-- Information given follows --
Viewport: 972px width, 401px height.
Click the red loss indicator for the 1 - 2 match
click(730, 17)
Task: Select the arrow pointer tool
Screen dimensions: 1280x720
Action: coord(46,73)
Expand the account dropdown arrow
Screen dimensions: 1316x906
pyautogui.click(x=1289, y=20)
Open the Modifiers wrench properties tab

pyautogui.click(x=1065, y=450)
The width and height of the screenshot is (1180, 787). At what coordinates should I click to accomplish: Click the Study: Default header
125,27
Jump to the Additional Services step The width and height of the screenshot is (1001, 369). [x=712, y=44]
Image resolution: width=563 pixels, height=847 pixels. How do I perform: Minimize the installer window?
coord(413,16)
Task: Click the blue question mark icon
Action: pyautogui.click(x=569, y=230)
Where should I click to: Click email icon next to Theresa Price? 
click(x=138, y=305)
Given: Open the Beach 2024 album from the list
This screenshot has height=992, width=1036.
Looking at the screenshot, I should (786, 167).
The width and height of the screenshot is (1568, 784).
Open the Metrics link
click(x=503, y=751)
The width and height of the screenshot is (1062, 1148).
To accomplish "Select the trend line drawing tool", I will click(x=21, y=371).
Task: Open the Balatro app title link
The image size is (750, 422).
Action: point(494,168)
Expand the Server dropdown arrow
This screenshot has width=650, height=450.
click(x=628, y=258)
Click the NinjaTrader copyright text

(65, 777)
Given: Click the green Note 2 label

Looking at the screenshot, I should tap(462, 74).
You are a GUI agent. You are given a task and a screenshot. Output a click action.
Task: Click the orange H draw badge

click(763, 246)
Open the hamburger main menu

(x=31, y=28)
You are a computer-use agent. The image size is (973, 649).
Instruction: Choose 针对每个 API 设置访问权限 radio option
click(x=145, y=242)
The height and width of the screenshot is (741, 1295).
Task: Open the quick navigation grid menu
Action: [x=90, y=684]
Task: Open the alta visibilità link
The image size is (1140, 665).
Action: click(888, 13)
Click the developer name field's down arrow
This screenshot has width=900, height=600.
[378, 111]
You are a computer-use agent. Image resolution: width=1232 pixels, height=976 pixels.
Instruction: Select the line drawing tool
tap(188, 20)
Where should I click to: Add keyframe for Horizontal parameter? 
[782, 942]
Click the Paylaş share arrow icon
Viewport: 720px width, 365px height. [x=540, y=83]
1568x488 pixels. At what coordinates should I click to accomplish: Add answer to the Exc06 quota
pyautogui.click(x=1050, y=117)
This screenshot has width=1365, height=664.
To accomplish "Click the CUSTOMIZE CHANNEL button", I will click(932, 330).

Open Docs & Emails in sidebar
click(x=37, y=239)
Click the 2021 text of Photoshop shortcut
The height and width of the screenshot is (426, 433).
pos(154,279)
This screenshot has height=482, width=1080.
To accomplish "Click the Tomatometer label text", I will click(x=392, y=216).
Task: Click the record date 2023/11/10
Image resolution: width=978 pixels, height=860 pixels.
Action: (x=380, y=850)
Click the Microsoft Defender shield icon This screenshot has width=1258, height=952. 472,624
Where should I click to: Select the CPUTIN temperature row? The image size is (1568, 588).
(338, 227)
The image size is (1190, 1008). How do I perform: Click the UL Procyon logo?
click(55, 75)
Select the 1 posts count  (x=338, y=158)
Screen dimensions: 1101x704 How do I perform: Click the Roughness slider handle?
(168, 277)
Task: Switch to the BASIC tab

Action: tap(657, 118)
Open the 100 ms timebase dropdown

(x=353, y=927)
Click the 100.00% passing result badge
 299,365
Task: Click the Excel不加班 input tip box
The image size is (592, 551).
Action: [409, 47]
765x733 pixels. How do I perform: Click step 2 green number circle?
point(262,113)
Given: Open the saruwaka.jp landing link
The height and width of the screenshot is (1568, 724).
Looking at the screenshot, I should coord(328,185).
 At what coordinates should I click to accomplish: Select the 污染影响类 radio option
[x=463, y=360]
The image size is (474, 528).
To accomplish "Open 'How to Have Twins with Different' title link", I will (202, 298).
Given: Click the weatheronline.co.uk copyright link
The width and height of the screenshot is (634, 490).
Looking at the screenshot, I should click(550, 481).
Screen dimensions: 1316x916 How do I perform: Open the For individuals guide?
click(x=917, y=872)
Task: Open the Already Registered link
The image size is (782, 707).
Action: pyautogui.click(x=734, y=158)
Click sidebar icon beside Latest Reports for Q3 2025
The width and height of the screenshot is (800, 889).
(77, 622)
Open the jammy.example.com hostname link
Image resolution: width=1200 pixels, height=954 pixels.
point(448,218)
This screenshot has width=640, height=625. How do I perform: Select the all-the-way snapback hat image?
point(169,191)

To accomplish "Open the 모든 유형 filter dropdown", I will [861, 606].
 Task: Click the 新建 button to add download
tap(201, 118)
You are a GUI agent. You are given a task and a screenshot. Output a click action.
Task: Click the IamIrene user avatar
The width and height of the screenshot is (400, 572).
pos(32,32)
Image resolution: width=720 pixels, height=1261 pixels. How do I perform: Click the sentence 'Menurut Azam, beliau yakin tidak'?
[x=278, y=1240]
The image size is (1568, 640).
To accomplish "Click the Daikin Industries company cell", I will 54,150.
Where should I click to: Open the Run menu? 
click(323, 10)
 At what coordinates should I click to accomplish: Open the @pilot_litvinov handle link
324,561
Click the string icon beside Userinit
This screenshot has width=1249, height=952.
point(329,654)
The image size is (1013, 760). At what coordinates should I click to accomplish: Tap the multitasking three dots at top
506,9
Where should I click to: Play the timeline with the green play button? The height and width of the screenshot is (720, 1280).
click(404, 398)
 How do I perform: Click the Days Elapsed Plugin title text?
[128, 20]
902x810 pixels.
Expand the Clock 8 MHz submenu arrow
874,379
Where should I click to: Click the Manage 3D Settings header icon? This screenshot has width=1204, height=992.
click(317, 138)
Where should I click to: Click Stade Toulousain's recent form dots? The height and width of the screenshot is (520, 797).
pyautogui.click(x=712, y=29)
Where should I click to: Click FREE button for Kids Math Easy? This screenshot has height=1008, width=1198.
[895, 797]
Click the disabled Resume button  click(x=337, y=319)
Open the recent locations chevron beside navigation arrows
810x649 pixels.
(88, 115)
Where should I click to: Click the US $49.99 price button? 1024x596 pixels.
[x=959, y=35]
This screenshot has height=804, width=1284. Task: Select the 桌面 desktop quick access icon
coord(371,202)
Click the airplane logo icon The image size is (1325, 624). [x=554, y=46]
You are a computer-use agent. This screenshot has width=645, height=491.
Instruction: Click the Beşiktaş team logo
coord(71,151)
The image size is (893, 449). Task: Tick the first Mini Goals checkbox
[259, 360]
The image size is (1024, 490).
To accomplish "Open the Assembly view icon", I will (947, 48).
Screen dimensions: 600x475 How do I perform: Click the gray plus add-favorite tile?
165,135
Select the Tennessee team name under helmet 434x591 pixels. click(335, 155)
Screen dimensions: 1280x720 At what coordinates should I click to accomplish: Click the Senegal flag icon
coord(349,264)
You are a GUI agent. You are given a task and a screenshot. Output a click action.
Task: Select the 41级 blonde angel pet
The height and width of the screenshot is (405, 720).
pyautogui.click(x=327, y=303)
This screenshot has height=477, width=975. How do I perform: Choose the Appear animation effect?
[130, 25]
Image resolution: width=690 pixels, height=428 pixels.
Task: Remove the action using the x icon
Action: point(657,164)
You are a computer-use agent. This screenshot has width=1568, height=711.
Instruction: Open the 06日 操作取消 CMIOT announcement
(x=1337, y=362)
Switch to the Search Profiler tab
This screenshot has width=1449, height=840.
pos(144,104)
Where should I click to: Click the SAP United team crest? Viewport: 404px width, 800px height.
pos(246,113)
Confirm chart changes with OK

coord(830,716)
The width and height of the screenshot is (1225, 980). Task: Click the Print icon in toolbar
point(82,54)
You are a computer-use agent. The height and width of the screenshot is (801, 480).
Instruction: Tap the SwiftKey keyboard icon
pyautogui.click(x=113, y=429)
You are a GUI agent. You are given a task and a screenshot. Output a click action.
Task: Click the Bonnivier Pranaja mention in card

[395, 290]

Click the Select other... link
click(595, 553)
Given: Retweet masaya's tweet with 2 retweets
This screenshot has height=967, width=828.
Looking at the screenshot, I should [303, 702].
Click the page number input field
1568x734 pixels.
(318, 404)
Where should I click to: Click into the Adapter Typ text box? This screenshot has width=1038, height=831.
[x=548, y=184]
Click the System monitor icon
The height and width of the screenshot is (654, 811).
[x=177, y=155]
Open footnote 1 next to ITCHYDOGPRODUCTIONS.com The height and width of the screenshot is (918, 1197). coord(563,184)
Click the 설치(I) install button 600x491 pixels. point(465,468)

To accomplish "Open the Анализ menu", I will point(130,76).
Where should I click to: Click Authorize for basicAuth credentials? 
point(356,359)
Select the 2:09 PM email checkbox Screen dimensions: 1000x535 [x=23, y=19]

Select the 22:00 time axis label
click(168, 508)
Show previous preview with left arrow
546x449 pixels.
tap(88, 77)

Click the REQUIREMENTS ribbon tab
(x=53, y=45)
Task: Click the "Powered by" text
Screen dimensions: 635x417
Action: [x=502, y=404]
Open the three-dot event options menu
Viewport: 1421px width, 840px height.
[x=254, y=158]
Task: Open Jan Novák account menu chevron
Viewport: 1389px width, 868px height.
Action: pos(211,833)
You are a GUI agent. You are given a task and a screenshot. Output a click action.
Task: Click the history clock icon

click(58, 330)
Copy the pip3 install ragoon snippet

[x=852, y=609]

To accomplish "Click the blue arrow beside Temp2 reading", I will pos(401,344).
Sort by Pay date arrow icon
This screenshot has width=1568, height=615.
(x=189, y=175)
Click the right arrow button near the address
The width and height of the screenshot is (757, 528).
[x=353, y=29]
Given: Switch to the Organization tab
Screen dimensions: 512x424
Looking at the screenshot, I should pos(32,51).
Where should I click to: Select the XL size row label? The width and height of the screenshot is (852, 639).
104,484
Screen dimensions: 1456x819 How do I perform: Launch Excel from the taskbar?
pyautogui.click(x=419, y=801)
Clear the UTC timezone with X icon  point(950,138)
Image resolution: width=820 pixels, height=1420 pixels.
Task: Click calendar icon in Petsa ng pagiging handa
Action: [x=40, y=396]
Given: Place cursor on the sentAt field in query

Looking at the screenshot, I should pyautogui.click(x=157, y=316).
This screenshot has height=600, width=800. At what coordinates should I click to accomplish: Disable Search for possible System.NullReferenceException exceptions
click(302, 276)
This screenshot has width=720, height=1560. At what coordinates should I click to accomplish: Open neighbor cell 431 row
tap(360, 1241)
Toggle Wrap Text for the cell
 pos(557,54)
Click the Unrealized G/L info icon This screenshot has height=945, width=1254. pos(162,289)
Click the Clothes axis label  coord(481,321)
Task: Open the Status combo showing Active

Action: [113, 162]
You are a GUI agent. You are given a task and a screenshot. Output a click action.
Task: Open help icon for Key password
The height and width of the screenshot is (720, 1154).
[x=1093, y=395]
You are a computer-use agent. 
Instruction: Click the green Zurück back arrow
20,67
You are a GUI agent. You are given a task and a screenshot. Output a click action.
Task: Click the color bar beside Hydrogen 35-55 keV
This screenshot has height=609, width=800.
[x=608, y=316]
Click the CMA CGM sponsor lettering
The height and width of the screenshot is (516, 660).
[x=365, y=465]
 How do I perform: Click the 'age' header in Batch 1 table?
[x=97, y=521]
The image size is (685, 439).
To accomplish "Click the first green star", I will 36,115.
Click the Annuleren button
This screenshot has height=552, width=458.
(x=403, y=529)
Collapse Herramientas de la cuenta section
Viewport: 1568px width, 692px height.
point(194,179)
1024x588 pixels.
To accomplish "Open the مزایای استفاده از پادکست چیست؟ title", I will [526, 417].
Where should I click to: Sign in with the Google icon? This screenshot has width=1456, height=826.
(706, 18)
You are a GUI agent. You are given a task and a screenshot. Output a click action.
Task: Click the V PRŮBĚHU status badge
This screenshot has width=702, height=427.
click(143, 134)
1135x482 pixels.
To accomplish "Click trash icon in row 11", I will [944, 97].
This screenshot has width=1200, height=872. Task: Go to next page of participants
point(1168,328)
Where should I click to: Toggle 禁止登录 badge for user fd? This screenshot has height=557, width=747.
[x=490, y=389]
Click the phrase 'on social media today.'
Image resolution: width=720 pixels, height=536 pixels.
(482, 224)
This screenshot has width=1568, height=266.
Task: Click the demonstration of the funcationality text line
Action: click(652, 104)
-- Information given concluded --
▶ [What to work on]: Report how many lines of the listing above include the word "date". Say nothing but the number.

▶ [The completed task]: 2